# Using Rydberg's equation for the energy levels (E = -R/n^2) and the wavelength and the c=(lambda)v, E=hv equations, SHOW/ PROVE how E(red band in H-spectrum, lambda = 656 nm) = (Delta or change/ difference) E (3 --> 2)?

Dec 16, 2015

This is a bit long and probably there is a faster way but I tried this:

#### Explanation:

Ok; you know that when an electron jumps from an allowed orbit to another it absorbs/emits energy in form of a photon of energy $E = h \nu$ (where $h =$Planck's Constant and $\nu =$frequency).

Your "red" photon represents a transition between two orbits (of quantum numbers $n$ and $n + 1$) separated by a "energy" of:

${E}_{red} = h \cdot {\nu}_{red}$

but red means a wavelength: ${\lambda}_{red} = 656 n m$

so the "red" frequency will be: ${\nu}_{red} = \frac{c}{\lambda} _ \left(red\right) = \frac{3 \times {10}^{8}}{656 \times {10}^{-} 9} = 4.57 \times {10}^{14} H z$

And energy:

${E}_{red} = 6.63 \times {10}^{-} 34 \cdot 4.57 \times {10}^{14} = 3 \times {10}^{-} 19 J = 1.87 e V$
(where $1 e V = 1.6 \times {10}^{-} 19 J$)

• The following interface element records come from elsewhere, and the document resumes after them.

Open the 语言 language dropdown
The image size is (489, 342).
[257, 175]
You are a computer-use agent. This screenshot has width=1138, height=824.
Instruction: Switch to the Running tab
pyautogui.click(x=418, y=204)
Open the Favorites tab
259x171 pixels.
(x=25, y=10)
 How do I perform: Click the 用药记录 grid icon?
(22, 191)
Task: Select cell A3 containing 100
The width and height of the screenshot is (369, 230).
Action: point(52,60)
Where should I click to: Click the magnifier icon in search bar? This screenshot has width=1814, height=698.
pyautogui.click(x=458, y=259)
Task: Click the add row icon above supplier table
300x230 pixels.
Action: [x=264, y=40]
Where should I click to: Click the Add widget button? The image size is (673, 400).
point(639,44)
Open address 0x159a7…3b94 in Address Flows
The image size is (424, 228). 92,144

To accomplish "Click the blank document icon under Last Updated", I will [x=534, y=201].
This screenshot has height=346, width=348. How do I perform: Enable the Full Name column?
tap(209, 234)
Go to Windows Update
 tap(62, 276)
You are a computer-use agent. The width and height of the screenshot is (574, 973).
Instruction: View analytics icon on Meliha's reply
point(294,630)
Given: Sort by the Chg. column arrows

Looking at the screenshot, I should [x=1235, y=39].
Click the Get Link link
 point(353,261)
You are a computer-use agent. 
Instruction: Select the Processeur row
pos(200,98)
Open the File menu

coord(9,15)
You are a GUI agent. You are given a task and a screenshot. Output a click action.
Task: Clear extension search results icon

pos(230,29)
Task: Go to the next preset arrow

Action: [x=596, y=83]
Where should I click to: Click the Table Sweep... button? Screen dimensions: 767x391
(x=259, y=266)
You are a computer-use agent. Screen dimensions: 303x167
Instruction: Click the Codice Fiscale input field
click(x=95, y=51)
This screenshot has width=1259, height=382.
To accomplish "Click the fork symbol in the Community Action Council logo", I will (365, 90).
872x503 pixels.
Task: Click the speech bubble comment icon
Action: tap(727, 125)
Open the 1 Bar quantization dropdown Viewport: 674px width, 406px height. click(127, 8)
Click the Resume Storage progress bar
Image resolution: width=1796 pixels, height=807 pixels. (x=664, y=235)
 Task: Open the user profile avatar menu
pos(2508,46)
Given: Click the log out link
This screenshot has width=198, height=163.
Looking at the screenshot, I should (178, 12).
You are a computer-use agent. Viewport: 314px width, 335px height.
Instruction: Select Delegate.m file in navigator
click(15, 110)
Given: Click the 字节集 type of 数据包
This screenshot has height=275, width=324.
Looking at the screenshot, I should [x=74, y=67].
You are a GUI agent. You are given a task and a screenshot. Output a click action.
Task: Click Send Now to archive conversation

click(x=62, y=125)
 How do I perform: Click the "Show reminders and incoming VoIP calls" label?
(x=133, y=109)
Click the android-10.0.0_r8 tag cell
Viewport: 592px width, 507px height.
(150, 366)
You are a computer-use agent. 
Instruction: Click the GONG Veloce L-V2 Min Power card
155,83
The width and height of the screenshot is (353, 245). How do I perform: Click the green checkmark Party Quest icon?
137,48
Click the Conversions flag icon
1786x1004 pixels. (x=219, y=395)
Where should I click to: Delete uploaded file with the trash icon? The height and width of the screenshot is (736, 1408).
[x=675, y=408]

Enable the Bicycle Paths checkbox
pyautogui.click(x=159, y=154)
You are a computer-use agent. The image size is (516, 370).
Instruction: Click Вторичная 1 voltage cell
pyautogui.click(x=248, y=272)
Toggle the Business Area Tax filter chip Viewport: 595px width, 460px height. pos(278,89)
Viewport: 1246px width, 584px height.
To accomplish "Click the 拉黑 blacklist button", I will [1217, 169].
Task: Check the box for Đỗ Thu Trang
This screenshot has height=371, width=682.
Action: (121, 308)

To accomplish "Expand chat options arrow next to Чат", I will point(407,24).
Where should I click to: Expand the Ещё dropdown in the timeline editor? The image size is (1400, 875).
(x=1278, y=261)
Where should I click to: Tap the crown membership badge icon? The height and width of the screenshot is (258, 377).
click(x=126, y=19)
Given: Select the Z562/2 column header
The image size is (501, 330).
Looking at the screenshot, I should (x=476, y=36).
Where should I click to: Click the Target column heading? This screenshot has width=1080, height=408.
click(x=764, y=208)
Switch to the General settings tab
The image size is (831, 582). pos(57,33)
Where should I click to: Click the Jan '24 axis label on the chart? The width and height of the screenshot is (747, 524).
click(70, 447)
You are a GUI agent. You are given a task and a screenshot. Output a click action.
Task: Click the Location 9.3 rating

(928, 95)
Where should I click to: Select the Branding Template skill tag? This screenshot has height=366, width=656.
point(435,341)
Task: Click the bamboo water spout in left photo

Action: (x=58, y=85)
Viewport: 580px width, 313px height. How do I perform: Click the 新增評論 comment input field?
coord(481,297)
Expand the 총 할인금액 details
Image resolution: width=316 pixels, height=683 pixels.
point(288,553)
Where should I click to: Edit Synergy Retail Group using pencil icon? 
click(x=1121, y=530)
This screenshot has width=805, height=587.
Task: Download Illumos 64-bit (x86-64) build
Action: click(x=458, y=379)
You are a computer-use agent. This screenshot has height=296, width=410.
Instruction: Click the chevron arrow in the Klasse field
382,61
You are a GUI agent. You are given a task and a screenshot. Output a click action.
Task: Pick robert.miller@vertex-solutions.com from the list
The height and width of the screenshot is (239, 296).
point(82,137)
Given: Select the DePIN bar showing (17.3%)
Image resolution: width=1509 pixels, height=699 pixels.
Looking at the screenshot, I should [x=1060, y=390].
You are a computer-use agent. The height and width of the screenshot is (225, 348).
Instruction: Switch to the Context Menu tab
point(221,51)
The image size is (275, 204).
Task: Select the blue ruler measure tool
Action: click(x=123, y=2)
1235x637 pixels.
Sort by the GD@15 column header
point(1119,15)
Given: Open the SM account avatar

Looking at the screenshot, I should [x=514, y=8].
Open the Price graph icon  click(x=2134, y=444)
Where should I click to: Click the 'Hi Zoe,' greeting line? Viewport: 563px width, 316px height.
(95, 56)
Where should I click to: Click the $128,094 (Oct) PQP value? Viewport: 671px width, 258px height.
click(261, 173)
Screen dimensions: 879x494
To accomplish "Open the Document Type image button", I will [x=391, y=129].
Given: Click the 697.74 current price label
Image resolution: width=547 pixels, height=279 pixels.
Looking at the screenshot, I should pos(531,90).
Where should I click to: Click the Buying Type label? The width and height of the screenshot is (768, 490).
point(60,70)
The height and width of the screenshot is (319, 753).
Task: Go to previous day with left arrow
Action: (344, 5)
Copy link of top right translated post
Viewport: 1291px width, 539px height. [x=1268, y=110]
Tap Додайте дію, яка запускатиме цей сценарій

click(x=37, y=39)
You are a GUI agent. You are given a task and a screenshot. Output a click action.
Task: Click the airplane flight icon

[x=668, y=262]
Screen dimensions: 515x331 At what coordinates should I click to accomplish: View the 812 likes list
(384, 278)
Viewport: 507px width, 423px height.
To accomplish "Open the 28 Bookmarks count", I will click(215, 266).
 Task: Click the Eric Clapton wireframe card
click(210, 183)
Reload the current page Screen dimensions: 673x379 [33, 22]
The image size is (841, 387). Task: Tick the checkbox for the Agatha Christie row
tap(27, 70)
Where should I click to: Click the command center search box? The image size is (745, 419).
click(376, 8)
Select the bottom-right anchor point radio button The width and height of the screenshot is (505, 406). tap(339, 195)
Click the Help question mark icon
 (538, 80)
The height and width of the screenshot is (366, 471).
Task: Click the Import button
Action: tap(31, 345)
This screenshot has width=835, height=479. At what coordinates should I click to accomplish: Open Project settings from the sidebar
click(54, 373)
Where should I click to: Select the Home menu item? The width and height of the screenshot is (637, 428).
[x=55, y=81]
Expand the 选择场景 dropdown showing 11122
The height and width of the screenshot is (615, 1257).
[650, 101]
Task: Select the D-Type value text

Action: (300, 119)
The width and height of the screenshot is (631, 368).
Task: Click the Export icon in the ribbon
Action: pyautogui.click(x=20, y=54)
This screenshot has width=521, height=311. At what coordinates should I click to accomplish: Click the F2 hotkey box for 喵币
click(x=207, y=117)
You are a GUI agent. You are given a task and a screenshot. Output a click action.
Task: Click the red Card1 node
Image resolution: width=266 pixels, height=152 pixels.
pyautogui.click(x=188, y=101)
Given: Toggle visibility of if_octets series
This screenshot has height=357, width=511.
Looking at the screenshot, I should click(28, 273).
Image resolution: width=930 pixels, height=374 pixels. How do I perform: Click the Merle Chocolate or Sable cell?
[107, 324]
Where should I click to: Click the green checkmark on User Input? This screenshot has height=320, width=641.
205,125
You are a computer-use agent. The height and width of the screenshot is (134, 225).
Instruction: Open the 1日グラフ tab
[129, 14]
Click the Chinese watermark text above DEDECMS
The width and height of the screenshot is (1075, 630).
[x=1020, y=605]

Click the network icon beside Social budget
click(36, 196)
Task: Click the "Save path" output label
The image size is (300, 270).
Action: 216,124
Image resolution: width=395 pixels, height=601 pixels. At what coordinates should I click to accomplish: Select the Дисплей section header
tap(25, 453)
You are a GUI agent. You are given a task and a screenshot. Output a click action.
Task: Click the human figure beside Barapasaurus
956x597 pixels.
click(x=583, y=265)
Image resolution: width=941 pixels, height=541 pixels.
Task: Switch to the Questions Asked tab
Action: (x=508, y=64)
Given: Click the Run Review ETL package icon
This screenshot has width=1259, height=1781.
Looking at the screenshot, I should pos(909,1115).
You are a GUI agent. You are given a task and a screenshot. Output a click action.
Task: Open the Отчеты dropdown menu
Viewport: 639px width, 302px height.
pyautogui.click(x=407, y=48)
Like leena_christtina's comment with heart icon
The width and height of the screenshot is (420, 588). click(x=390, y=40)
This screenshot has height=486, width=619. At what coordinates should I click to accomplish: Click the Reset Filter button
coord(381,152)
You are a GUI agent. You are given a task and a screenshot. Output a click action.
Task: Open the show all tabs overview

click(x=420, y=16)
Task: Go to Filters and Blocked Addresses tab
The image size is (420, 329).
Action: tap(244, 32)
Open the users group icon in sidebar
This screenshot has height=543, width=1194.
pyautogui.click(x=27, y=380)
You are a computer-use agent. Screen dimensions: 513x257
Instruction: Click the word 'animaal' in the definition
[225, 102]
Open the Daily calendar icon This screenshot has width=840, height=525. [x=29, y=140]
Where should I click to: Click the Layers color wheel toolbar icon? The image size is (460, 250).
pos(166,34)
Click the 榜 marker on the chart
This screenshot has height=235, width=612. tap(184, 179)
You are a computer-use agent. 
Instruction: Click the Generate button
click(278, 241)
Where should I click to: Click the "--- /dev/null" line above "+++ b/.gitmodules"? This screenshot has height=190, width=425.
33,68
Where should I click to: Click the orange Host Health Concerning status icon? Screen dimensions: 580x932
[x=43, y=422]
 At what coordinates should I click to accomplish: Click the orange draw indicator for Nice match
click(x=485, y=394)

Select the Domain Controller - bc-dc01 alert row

Now we need to find the two orbits (their quantum numbers) from where and toward where the electron jumped:
We use Rydberg's Formula where we know that:
$\Delta E = {E}_{f} - {E}_{i} = 1.87 e V$
and also:
$\Delta E = - R \left(\frac{1}{n + 1} ^ 2 - \frac{1}{n} ^ 2\right)$
$1.87 = - 13.6 \left(\frac{1}{3} ^ 2 - \frac{1}{2} ^ 2\right)$
(I used Rydberg Constant in $e V$; $R = 13.6 e V$)
I found:
$1.87 = 1.88$ that works fine I think!

Hope it helps!